━━━━━ INPUT
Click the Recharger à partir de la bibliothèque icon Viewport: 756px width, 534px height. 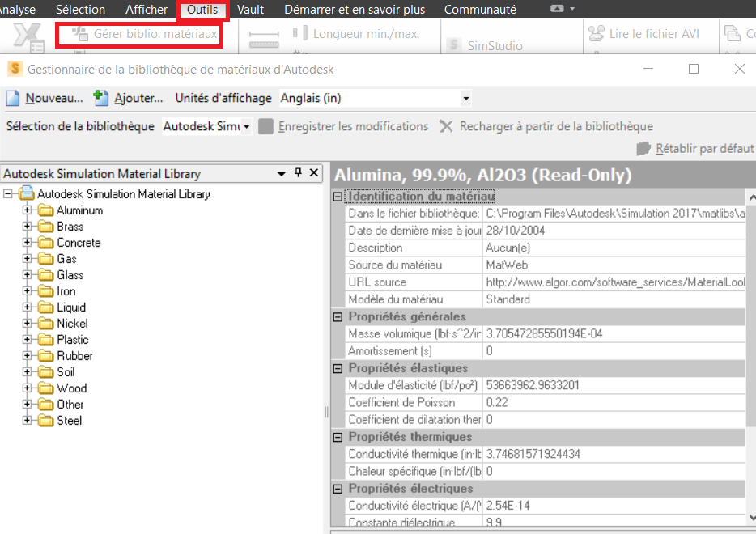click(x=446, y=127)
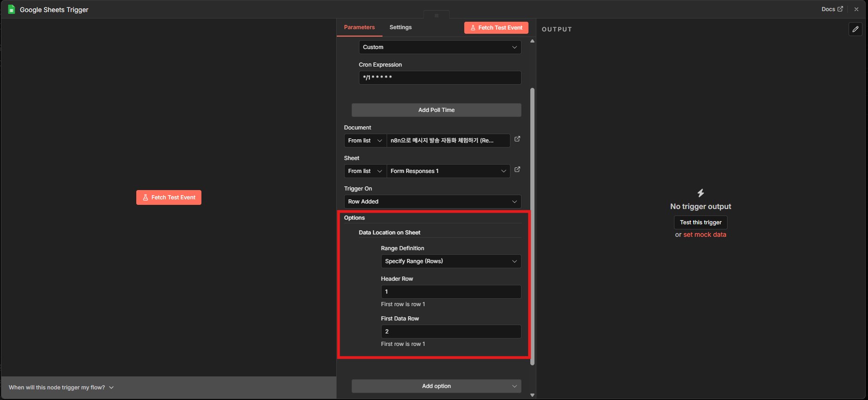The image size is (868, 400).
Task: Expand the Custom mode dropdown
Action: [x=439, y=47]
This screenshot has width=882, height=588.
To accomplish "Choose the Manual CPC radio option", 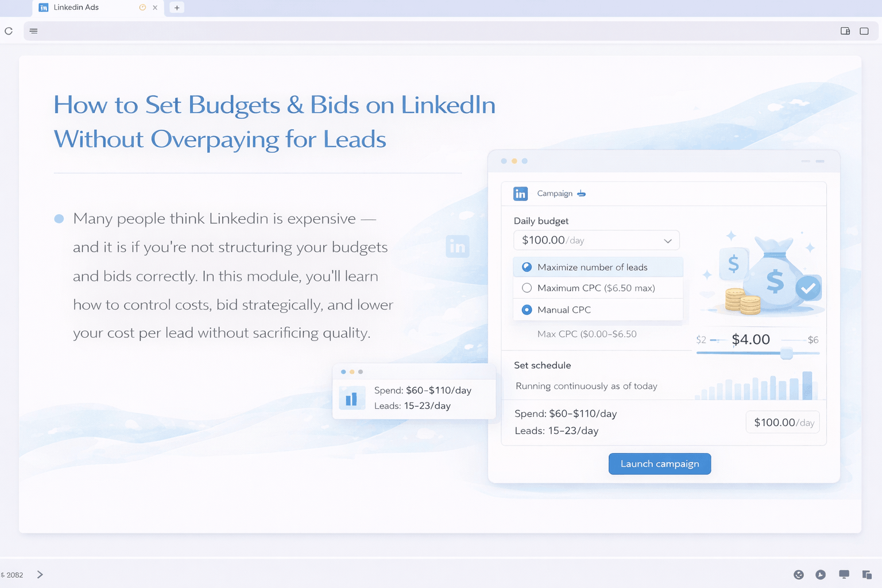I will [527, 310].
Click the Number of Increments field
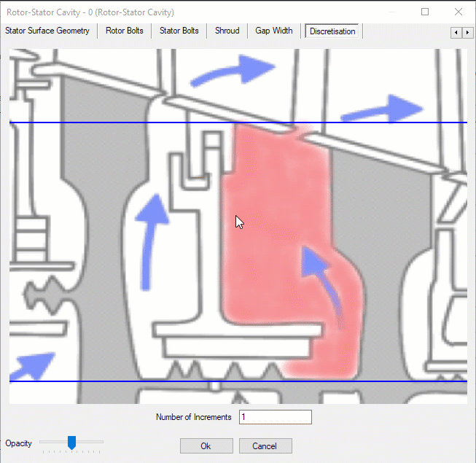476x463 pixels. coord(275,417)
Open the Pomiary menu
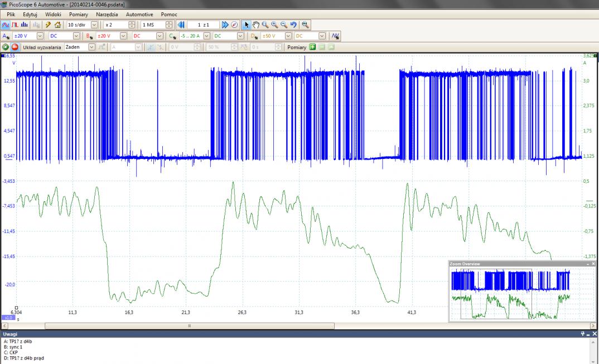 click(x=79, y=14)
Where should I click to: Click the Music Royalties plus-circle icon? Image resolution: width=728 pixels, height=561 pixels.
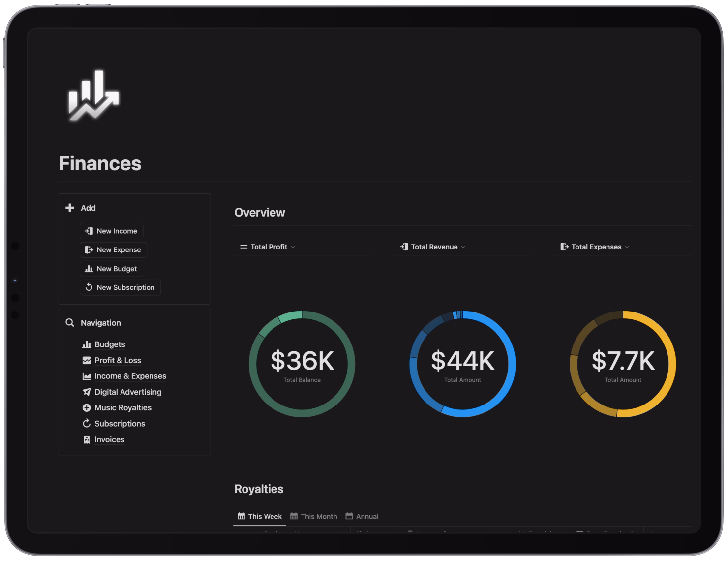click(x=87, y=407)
━━━━━━━━━━
━━━━━ INPUT
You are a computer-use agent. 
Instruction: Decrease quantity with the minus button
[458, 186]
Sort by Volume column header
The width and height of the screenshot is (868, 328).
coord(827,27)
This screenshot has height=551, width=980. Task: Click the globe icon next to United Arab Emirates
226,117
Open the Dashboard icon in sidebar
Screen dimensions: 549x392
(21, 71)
━━━━━━━━━━
- **ASSIGNED TASK**:
What you give back must be the stretch above, starting at the line with "Instruction: Decrease quantity" and ending at the line with "Open the Dashboard icon in sidebar", copied exactly.

- **EXERCISE ANSWER**:
Instruction: Decrease quantity with the minus button
[458, 186]
Sort by Volume column header
The width and height of the screenshot is (868, 328).
coord(827,27)
This screenshot has height=551, width=980. Task: Click the globe icon next to United Arab Emirates
226,117
Open the Dashboard icon in sidebar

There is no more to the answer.